Document passage:
##############################

Senior Associate Consultant Sana Rahim and Senior Consultant Victoria Clark explain the lessons the team has learned from launching six different indications of an oncology product in an accelerated timeframe.

Photo by Anukrati Omar via Unsplash.com

The term ‘launch excellence’ conjures up images of a traditional brand launch in which a new drug is introduced to the market. This involves planning activities like a situation analysis to understand the treatment landscape, market-shaping, awareness campaigns, development of a brand launch strategy, brand messaging, and customer-facing tactics.

However, for many brands, the launch process does not stop there. Today, it is more common to remain in ‘launch mode’ after the first entry into the market. In our experience this is usually due to the launch of new indications, either in the same therapy area or in a new one. The former is common in oncology where drugs initially launch in later lines with the highest unmet need and then continue to launch in earlier lines to reach more patients. As a result, the brand strategy can become fragmented and confused. Additional key messages are developed, and this leads to conflicting strategies and value offerings that confuse the customer. Meanwhile, brand teams can feel torn between continuing to establish the brand and focussing on new launches – this can lead to fatigue and demotivation.

At Blue Latitude, we work with an oncology brand that was launched five years ago but has since experienced six launches, with more to follow in coming years. This means the EMEA and local teams have been in launch mode since the brand first launched. Below are some learnings from our five years working with the team.

Our top 5 learnings

Looking backwards and forwards:

In traditional launch excellence, the key is to be forward-facing. This means concentrating on the expected market situation at the time of launch and using techniques such as scenario planning or predictive analysis to understand what the future will look like. However, when planning a subsequent launch after the initial entry into the market, looking back is also essential.

Build momentum:

While it is important to continually learn and stay focussed on the upcoming treatment landscape, it is also vital to view your brand as an overarching identity. It can be tempting to treat each indication or combination launch as an entirely new brand launch. The rationale here makes sense – maximising your resources on a new launch will create

a high level of buzz internally that gets teams excited and motivated, while also suggesting to customers that this new launch is enough of a game-changer to deserve a creative voice of its own. However, this can also lead to ‘launch-fatigue’, for both your internal teams and your customers.

Internally, thinking can become entrenched and excitement for each launch is difficult to maintain. Externally, customers can tire of hearing conflicting messages and propositions. This is especially true when multiple launches occur consecutively within a short timeframe

The solution here is simple – don’t treat each launch as a new brand launch. Instead, leverage your experience to achieve a rolling momentum, so the teams are stronger and more informed as each indication comes to market. Rather than another big launch, each launch should be treated as an increment with fewer resource needs, while still building towards the bigger brand vision.

##############################

Dataset content:
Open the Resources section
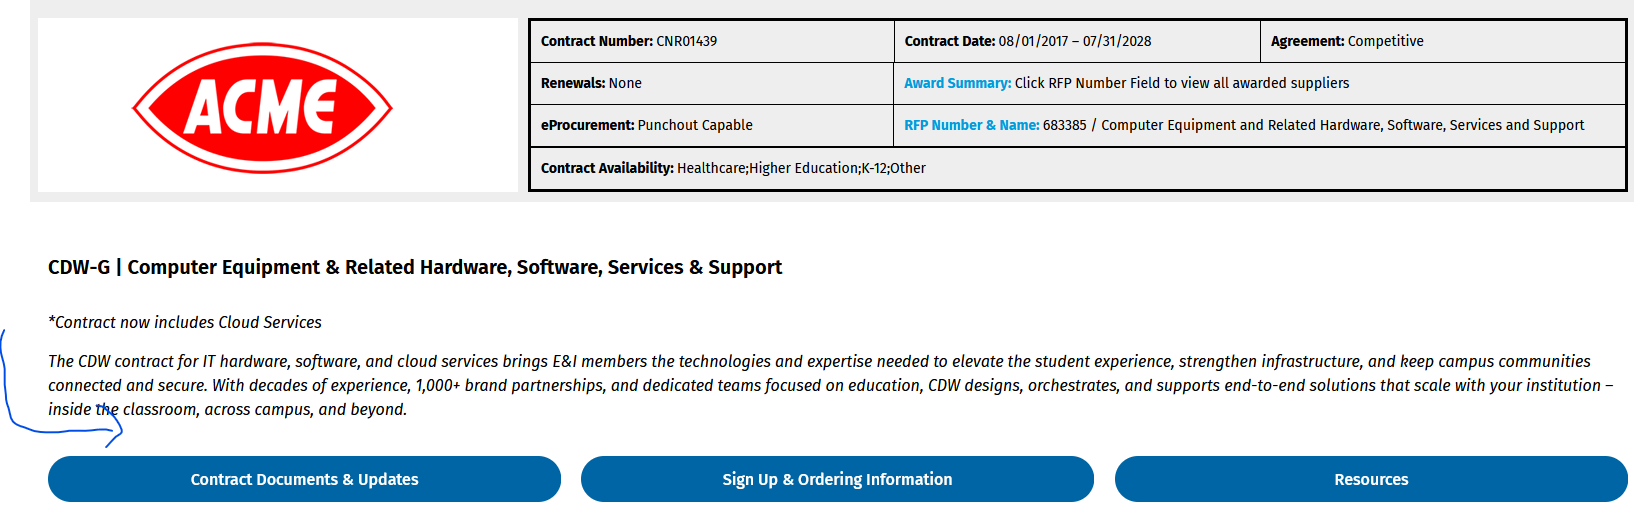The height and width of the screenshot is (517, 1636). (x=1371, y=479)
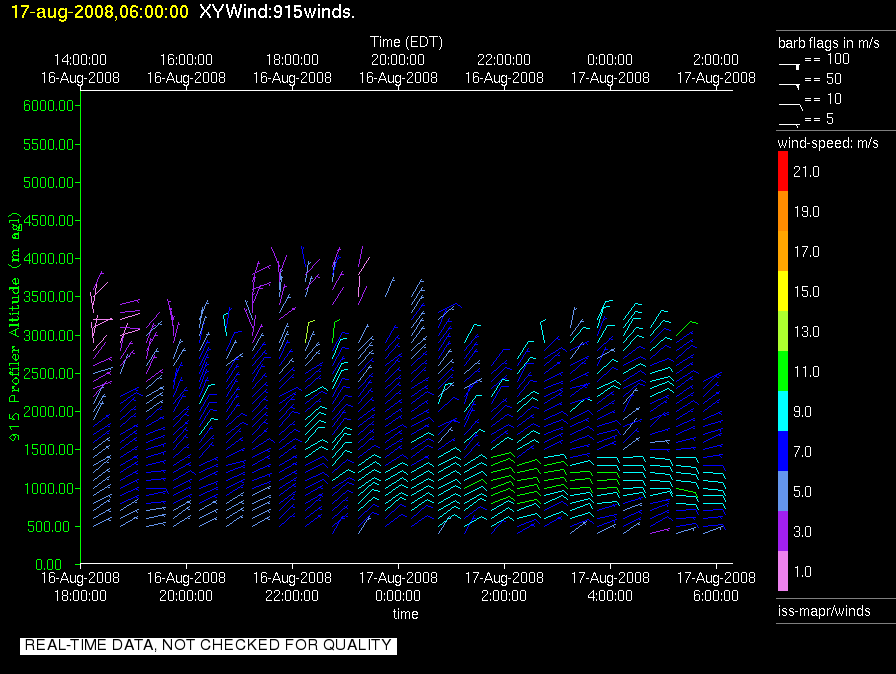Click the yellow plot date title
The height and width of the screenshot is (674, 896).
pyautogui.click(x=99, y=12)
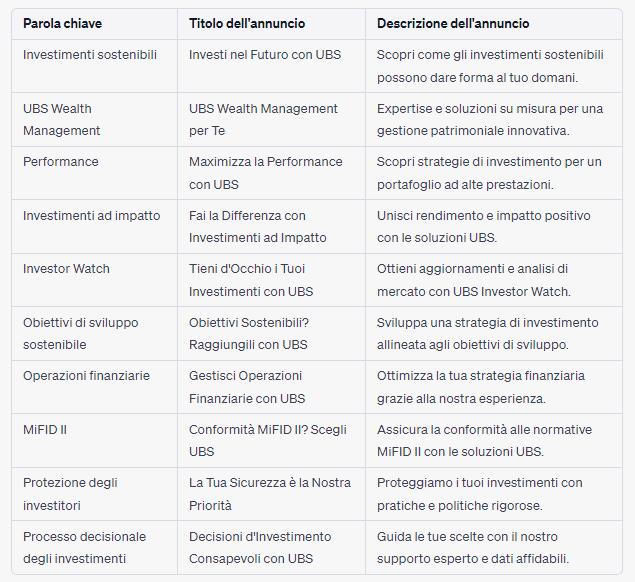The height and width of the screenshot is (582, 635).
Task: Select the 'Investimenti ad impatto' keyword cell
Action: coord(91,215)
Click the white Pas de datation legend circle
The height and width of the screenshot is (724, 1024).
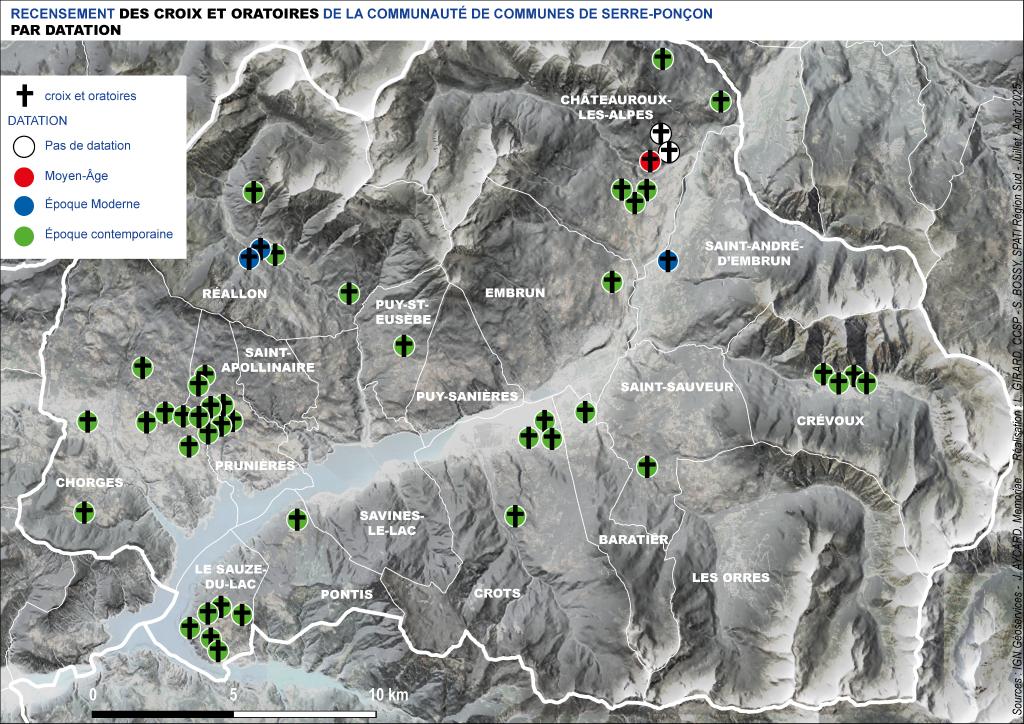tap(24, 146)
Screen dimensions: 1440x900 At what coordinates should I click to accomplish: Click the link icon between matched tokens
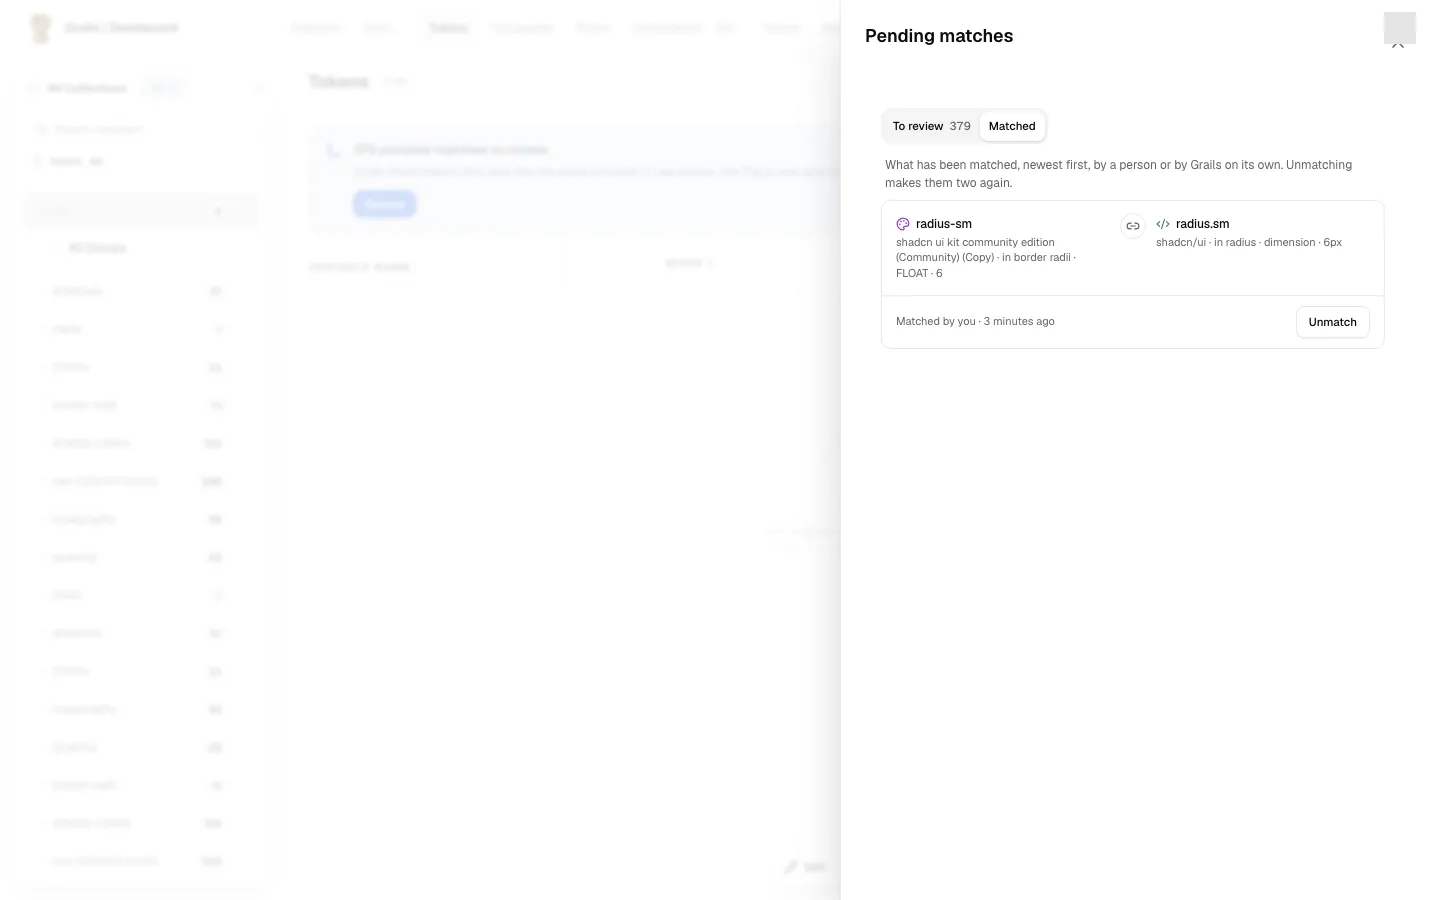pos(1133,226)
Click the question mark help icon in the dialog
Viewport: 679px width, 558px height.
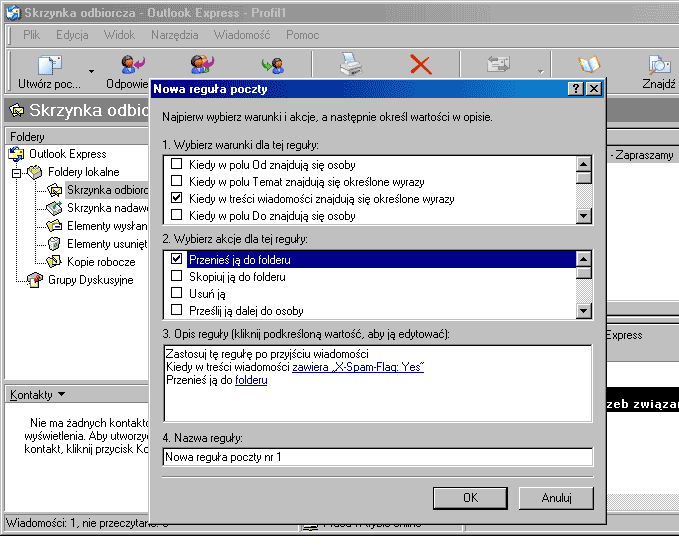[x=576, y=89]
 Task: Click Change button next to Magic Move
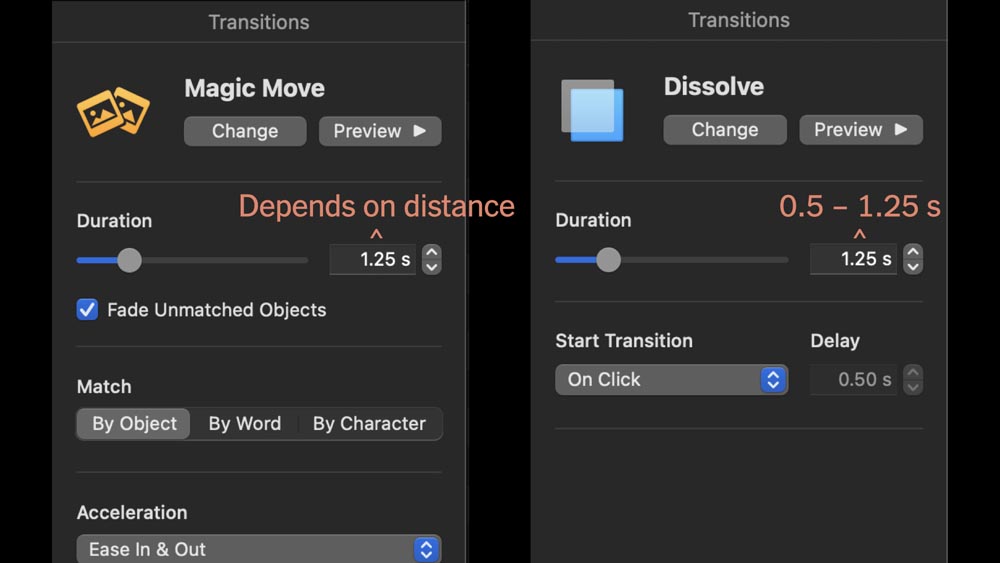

##############################

Questions:
• A. Print the passage of the launch excellence article between "The term ‘launch excellence’ conjures" and "and customer-facing tactics.", inclusive.
• B. Name each planning activity that the launch excellence article lists as part of a traditional brand launch.

Solutions per task:
• A.
The term ‘launch excellence’ conjures up images of a traditional brand launch in which a new drug is introduced to the market. This involves planning activities like a situation analysis to understand the treatment landscape, market-shaping, awareness campaigns, development of a brand launch strategy, brand messaging, and customer-facing tactics.

• B.
- Situation analysis to understand the treatment landscape
- Market-shaping
- Awareness campaigns
- Development of a brand launch strategy
- Brand messaging
- Customer-facing tactics